Vous ne savez pas qui est Laura Kennedy et moi non plus je ne la connais pas mais elle est morte il y a trois jours et ça craint du boudin. Laura était la bassiste du groupe new-yorkais Bush Tetras, formé autour de Pat Place, une ex-guitariste de James Chance et qui entre 1980 et 1983 allait faire partie de l'éphémère et passionnante scène no-wave, à NYC. De l'amas en fusion de guitares désaccordées et de basses groovy qui constituait cette musique, Bush Tetras conservait l'esprit (DIY, lo-fi et rentre-dans-le-lard) mais empruntait au post-punk anglais de Gang Of Four et au funk décadent de James Chance une certaine notion de structure rock et un jeu de jambes particulièrement prononcé. Leur single Too many creeps paru en 1980 se vendit plutôt bien et le second, Rituals, fut produit par Todd Headon (le second batteur des Clash, celui qui était là quand il fallait). Ces succès très underground ne suffirent pourtant pas à faire du groupe autre chose qu'une inspiration pour de futurs musiciens new yorkais et le groupe splitta en 1983 en publiant une hétérogène mais indispensable cassette compilant leurs divers enregistrements : "Wild Things".
(Too many creeps, le premier single)
Enregistrements live (comme sur l'excellente Boom) ou simplement lo-fi, les pépites présentes sur cette compilation (dont les deux singles précités et un troisième, le très britannophone Can't be funky) servent à la fois à comprendre les contours musicaux dessinés par le quatuor et à saisir les raisons de leur incapacité à connaitre un véritable succès commercial (principalement : leur son qui, même sur Can't be funky les empêche de prétendre à l'étiquette New Wave, synonyme de chance de gagner de l'argent à l'époque).

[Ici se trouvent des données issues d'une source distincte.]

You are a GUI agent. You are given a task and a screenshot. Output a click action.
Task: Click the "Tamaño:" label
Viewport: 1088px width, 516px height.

Le groupe s'est par la suite reformé au milieu des années 90 (et publié un véritable album dont j'avoue volontiers ne pas avoir cherché à jauger la qualité) puis il y a environ un an pour donner des concerts à New York, mais avec la mort de Laura Kennedy (suite à une malade du foie), le groupe est sans doute fichu et c'est une plaie. Pourquoi ? Parce que ces musiciennes n'auront somme toute jamais reçu la reconnaissance qu'elles méritaient (à l'écoute de "Wild Things") pourtant au même titre que d'autres acteurs de la vague no. Parce que Bush Tetras était un groupe inspiré et, bien que totalement souterrain, inspirateur à plus d'un titre.
(Can't be funky)
Bien sûr il y a la célèbre compilation "No New York" réalisée par Brian Eno et qui rassemble quatre groupes plus ou moins emblématiques (James Chance, Teenage Jesus & the Jerks, DNA et MARS) et bien sûr le label Soul Jazz qui avec les recueils de son anthologie "New York Noise" a su raviver l'esprit d'une époque. Mais en définitive, qui se souvient aujourd'hui des Bush Tetras ? Je ne parle pas du quidam croisé au coin de la rue mais même des fanatiques de musique rock parmi vous. Combien parmi vous avaient entendu la musique des Bush Tetras avant ce matin ? C'est quelque chose de parfaitement naturel et compréhensible, il est dans l'ordre des choses que certains parviennent jusqu'à nous et d'autres non, mais ça n'est pas toujours une question de talent (Bush Tetras me semble plus intéressant que MARS par exemple, voire qu'une bonne partie de l’œuvre de Lydia Lunch). La chance joue énormément, et assurément, le groupe aurait eu une autre carrière si Brian Eno les avait sélectionnés pour sa compilation. Au lieu de ça, nous voici 30 ans plus tard et c'est avec un mélancolique enthousiasme que je vous propose de découvrir un recoin obscur de la ville de New York, où des musicien(ne)s se sont rassemblé(e)s un instant pour faire remuer des corps et saigner des oreilles. J'espère que vous apprécierez autant que moi ce plaisir archéologique... punk.